TASK DIRECTIONS: Gather each line of the records below that contains the string "search", and treat uppercase and lowercase letters as different.

DATASET:
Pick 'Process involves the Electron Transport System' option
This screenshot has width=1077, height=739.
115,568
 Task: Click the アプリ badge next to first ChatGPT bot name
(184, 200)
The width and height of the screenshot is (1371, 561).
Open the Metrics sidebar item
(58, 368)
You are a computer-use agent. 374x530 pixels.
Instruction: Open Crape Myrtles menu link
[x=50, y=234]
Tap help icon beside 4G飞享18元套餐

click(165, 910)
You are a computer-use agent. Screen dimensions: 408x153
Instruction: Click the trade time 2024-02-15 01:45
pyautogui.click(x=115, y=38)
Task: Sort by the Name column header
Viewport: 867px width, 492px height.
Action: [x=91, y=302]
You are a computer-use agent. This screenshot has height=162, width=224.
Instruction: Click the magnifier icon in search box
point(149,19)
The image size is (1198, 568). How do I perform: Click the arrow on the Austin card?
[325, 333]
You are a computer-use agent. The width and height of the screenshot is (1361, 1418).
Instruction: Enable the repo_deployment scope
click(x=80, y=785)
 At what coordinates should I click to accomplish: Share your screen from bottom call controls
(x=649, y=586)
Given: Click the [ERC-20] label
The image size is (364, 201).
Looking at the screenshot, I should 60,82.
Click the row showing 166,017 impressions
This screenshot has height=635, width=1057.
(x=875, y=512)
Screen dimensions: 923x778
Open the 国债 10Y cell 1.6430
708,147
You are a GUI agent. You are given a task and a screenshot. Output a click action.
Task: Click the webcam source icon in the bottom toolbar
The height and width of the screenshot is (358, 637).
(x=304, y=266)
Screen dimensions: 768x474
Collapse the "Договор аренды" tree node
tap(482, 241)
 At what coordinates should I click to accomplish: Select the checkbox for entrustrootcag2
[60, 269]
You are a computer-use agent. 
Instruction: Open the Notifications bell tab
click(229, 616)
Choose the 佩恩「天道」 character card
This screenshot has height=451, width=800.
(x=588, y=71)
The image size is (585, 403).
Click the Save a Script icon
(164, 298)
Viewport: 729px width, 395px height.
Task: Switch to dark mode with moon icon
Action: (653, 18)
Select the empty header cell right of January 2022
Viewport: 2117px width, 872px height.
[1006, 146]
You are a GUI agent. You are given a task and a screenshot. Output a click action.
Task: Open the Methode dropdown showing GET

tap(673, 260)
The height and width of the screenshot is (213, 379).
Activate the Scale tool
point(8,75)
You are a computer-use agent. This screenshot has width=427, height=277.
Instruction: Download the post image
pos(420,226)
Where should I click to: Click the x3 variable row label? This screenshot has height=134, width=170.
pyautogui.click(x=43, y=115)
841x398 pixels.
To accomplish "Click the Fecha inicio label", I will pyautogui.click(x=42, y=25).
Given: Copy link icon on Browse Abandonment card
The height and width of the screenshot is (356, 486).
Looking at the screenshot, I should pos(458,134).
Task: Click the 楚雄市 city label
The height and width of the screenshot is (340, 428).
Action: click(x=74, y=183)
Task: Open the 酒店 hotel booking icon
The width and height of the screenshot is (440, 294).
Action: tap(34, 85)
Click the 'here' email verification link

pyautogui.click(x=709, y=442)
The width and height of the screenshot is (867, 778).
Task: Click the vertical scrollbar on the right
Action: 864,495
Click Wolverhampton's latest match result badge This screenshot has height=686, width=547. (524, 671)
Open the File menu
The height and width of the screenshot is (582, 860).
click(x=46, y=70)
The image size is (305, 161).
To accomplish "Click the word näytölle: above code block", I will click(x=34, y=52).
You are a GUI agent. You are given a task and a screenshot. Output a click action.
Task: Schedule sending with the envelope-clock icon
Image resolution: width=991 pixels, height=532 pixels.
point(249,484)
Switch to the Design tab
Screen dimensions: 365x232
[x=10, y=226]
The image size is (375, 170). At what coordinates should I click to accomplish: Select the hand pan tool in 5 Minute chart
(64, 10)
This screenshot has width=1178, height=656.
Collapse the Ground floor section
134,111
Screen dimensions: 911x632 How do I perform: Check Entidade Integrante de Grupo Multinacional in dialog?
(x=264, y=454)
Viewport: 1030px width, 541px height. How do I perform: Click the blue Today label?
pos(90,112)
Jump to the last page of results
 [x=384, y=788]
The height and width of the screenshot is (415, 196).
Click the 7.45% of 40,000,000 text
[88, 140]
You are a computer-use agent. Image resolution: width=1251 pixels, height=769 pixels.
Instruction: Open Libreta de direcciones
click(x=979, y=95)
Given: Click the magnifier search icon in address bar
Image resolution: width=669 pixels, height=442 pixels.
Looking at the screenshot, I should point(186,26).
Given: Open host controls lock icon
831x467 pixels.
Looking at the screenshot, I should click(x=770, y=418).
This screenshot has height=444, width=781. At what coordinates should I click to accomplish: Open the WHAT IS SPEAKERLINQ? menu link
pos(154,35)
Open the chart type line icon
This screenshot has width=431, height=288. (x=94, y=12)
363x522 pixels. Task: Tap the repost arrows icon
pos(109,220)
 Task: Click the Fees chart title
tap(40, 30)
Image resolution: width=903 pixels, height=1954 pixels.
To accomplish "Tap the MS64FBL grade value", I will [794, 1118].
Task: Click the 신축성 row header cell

ANSWER TO THIS PROBLEM:
Instruction: Click the magnifier icon in search box
Given: Click the magnifier search icon in address bar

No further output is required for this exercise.